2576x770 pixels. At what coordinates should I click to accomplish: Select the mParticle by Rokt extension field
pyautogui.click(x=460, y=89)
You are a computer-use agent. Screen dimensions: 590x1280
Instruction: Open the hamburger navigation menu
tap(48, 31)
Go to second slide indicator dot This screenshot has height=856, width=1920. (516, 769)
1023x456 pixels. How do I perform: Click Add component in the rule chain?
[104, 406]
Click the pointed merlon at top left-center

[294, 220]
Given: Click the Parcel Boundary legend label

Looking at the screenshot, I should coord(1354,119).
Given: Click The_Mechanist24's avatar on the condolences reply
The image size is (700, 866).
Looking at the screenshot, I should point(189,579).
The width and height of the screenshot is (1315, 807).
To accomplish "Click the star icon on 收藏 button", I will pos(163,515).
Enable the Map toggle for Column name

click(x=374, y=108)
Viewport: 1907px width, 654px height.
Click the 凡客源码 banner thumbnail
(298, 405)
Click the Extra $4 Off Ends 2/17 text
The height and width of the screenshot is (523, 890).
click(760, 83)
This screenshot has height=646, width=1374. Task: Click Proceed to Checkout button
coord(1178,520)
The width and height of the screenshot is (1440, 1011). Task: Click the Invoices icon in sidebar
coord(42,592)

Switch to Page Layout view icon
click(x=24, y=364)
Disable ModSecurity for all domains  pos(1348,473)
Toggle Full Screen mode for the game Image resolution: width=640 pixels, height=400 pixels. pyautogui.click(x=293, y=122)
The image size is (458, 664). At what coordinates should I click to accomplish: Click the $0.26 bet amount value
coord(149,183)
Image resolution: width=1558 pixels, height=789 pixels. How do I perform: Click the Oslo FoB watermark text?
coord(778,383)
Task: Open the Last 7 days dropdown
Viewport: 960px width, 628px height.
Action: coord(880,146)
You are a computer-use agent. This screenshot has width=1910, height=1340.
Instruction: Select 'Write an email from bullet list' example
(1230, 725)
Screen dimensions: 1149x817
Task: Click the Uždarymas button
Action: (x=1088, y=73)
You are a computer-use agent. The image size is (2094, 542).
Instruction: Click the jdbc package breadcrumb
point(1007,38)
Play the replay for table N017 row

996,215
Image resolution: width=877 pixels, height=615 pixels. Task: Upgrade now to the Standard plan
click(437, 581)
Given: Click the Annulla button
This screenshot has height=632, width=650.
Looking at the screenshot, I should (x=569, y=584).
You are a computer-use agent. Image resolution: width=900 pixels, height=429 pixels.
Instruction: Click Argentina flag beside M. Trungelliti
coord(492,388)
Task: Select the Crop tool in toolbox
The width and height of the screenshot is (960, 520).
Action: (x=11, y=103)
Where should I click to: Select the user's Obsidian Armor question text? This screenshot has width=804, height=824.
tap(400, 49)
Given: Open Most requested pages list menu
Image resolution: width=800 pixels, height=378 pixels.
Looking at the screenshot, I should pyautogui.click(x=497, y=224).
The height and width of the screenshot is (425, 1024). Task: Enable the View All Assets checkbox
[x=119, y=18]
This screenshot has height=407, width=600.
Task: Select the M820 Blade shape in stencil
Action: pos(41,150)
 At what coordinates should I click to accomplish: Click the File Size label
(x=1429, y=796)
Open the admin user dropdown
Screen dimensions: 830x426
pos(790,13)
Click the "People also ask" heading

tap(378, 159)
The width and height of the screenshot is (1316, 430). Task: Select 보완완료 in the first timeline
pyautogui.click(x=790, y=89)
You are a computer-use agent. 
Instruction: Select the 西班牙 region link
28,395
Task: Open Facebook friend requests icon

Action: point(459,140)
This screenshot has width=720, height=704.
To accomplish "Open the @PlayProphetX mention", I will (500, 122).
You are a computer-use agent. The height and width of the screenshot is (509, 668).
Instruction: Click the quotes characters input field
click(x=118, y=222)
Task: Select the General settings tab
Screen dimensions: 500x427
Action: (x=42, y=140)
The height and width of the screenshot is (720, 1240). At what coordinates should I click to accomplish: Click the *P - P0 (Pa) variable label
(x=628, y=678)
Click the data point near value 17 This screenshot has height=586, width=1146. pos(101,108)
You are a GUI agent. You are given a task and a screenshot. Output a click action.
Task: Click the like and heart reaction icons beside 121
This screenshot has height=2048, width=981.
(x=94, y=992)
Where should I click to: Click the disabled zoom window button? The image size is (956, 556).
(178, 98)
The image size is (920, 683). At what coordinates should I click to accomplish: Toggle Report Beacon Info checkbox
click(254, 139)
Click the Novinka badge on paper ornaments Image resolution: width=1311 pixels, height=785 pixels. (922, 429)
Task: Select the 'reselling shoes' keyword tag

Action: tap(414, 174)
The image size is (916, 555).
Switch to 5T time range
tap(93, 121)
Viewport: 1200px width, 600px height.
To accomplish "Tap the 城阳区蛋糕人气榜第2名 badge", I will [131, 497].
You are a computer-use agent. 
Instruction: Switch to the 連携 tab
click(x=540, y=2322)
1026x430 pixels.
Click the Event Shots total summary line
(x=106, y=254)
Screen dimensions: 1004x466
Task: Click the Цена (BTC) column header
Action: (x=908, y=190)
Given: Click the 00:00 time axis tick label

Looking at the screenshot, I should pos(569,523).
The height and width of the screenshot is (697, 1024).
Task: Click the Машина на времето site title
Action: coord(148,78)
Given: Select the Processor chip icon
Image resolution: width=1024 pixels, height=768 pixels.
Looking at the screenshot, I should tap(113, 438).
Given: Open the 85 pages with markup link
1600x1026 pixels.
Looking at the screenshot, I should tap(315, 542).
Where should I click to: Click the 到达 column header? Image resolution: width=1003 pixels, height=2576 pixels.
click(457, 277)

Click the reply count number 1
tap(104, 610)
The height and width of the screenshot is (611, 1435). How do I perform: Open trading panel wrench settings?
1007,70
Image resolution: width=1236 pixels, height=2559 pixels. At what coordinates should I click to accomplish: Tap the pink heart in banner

Problem - From the entries above, extract only the lines running from the one containing "Viewport: 1907px width, 654px height." through the one containing "You are a computer-use agent. This", inclusive.

Exercise solution -
Viewport: 1907px width, 654px height.
Click the 凡客源码 banner thumbnail
(298, 405)
Click the Extra $4 Off Ends 2/17 text
The height and width of the screenshot is (523, 890).
click(760, 83)
This screenshot has height=646, width=1374. Task: Click Proceed to Checkout button
coord(1178,520)
The width and height of the screenshot is (1440, 1011). Task: Click the Invoices icon in sidebar
coord(42,592)

Switch to Page Layout view icon
click(x=24, y=364)
Disable ModSecurity for all domains  pos(1348,473)
Toggle Full Screen mode for the game Image resolution: width=640 pixels, height=400 pixels. pyautogui.click(x=293, y=122)
The image size is (458, 664). At what coordinates should I click to accomplish: Click the $0.26 bet amount value
coord(149,183)
Image resolution: width=1558 pixels, height=789 pixels. How do I perform: Click the Oslo FoB watermark text?
coord(778,383)
Task: Open the Last 7 days dropdown
Viewport: 960px width, 628px height.
Action: coord(880,146)
You are a computer-use agent. This screenshot has width=1910, height=1340.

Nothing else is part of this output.